Given the vertex T(0,1) which closes the x-axes (apsis) with a surface of 5, find distance between x-values on the x-axis?
What I've done: from the formula of the vertex, for x-coordinate; $$\frac{-b^2}{2a}=0 \Rightarrow b=0$$ from the formula of the vertex, for x-coordinate: $$\frac{-b^2-4ac}{4a}=0 \Rightarrow c=-1$$
Now, I have a problem, when I put x=0, for the general equation, The y coordinate does not match the result? $$f(x)=Ax^2+Bx+C \Rightarrow f(0)=A0+0*0-1 \Rightarrow 1 \neq-1$$ I 'm really confused with this, It seems that I've miscalculated c, but how? I Can't figure that out I should be getting 1=1.Why am I not getting it?

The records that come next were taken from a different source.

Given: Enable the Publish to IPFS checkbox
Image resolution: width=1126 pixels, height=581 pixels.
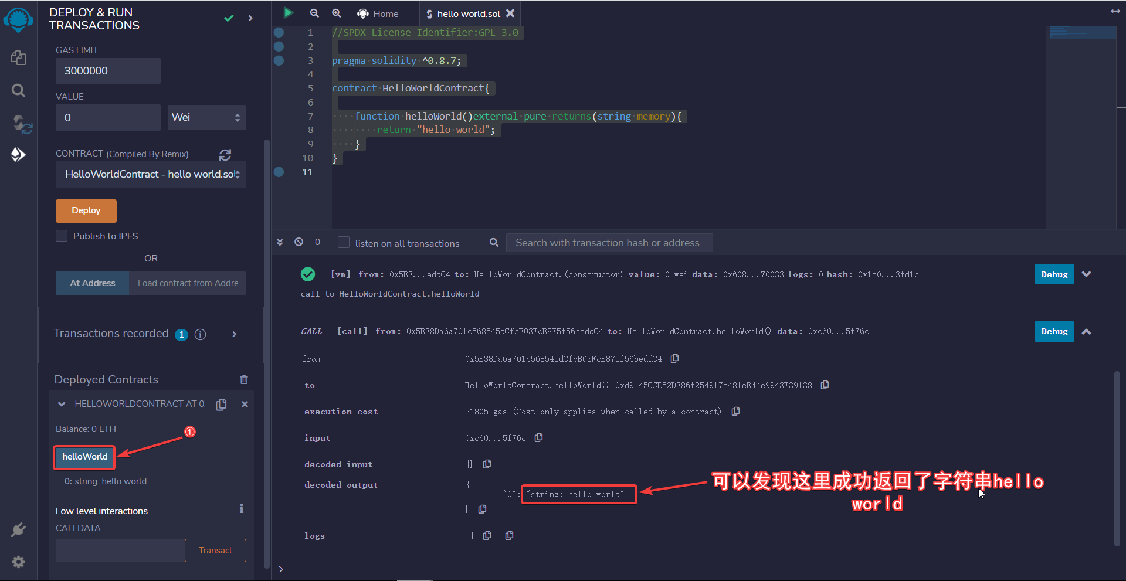Looking at the screenshot, I should 62,236.
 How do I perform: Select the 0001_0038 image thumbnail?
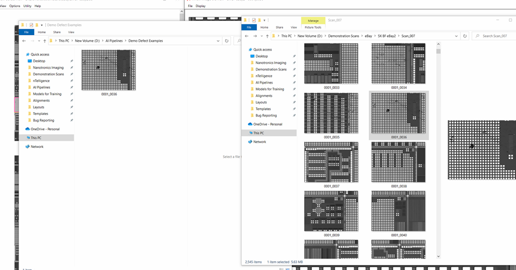[x=399, y=162]
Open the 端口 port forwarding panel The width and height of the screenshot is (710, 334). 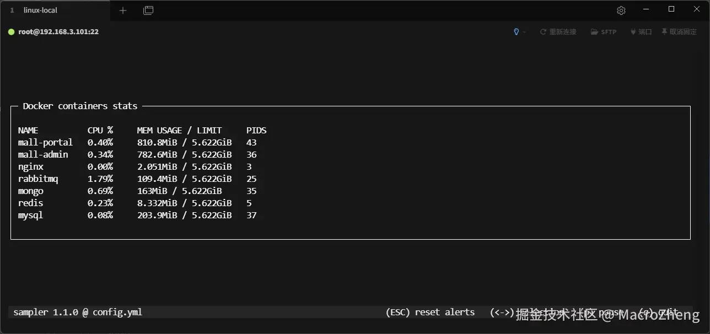pyautogui.click(x=641, y=32)
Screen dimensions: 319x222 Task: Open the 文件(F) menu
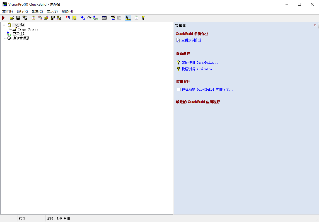pos(7,11)
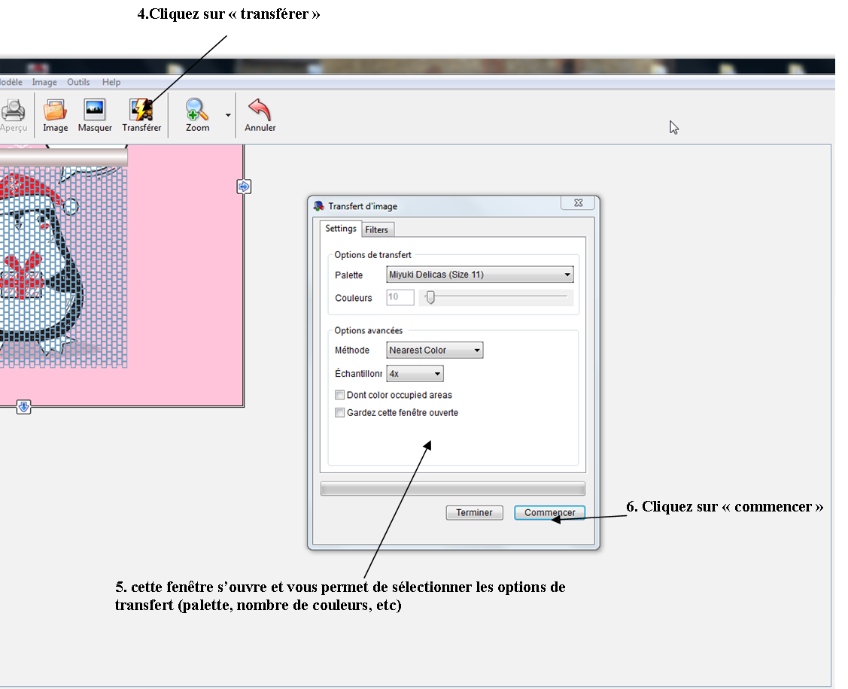Select the Zoom magnifier tool
Screen dimensions: 848x689
click(x=197, y=111)
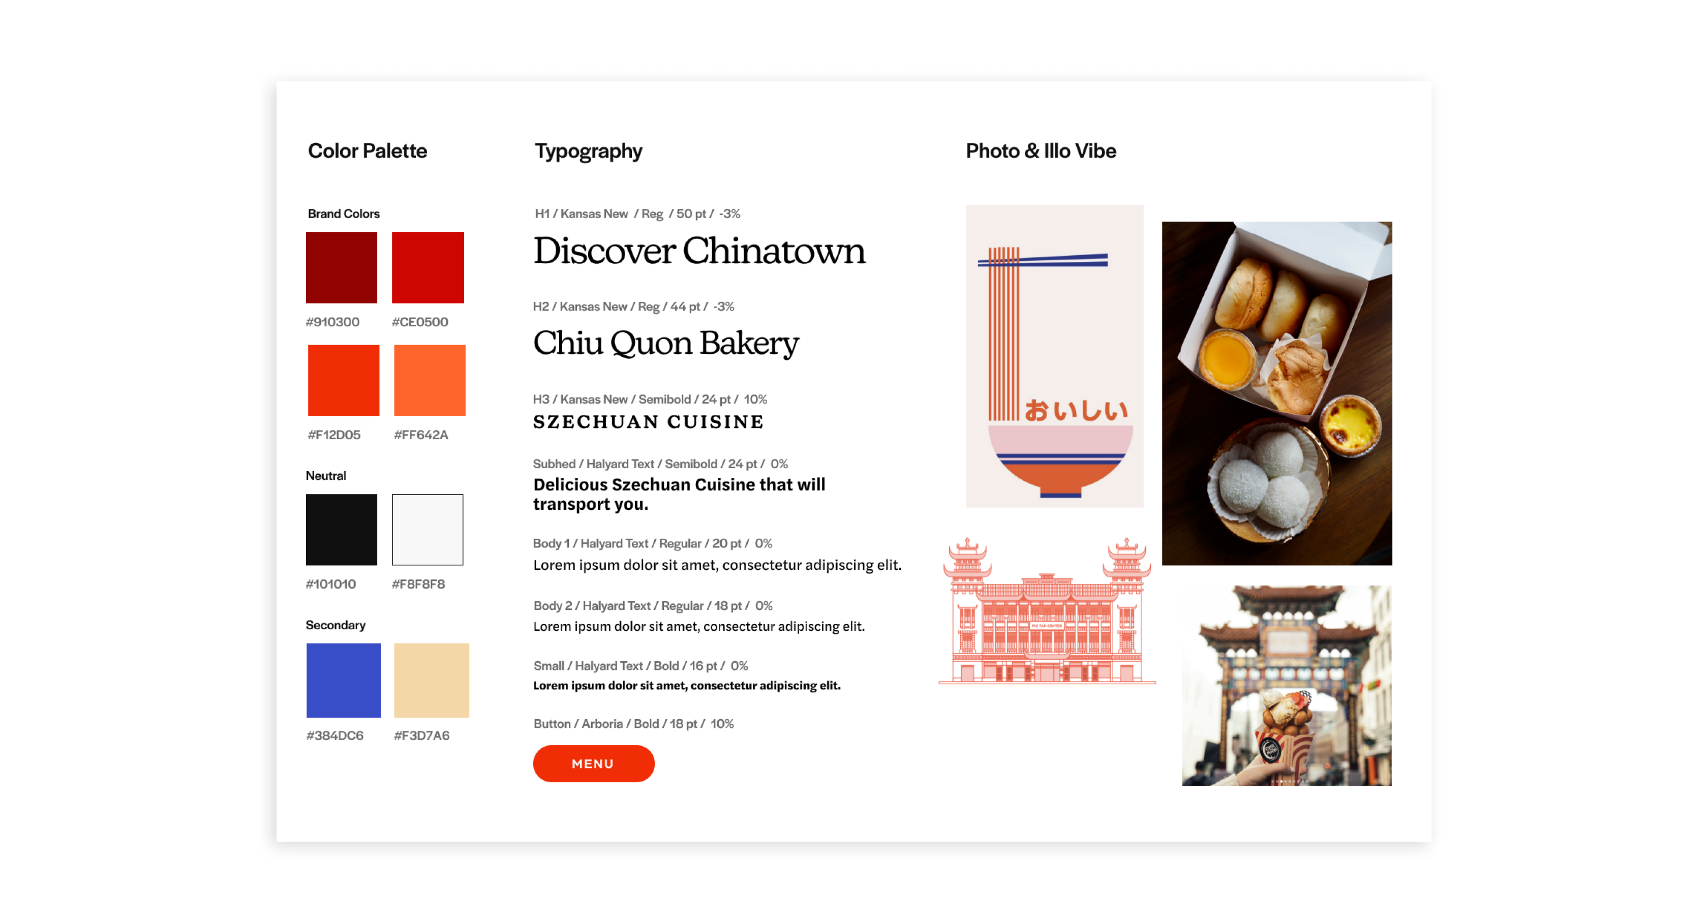Pick the #F12D05 orange-red swatch
This screenshot has height=924, width=1708.
pos(343,380)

Otherwise, I know hot to solve the problems (using Viete formulas) and then plugging x values given by the Viete formulas into my definite Integral with a Surface of 5. I solve for A and get x1 and x2. I hope this is correct?

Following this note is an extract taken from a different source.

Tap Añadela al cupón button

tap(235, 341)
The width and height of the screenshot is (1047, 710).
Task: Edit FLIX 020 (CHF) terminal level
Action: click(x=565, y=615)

While waiting a comprehensible translation, I would like to point out that the vertex of the parabola $y=ax^2+bx+c$ is at the point $$\left(-\frac{b}{2a},-\frac{b^2-4ac}{4a}\right).$$ Hence if the vertex is $(0,1)$ then $b=0$ and $c=1$.
I wonder if the 5 means the difference between the $y$-coordinates of the focus and the vertex which is $\frac{1}{4a}$, then we should have $a=1/20$.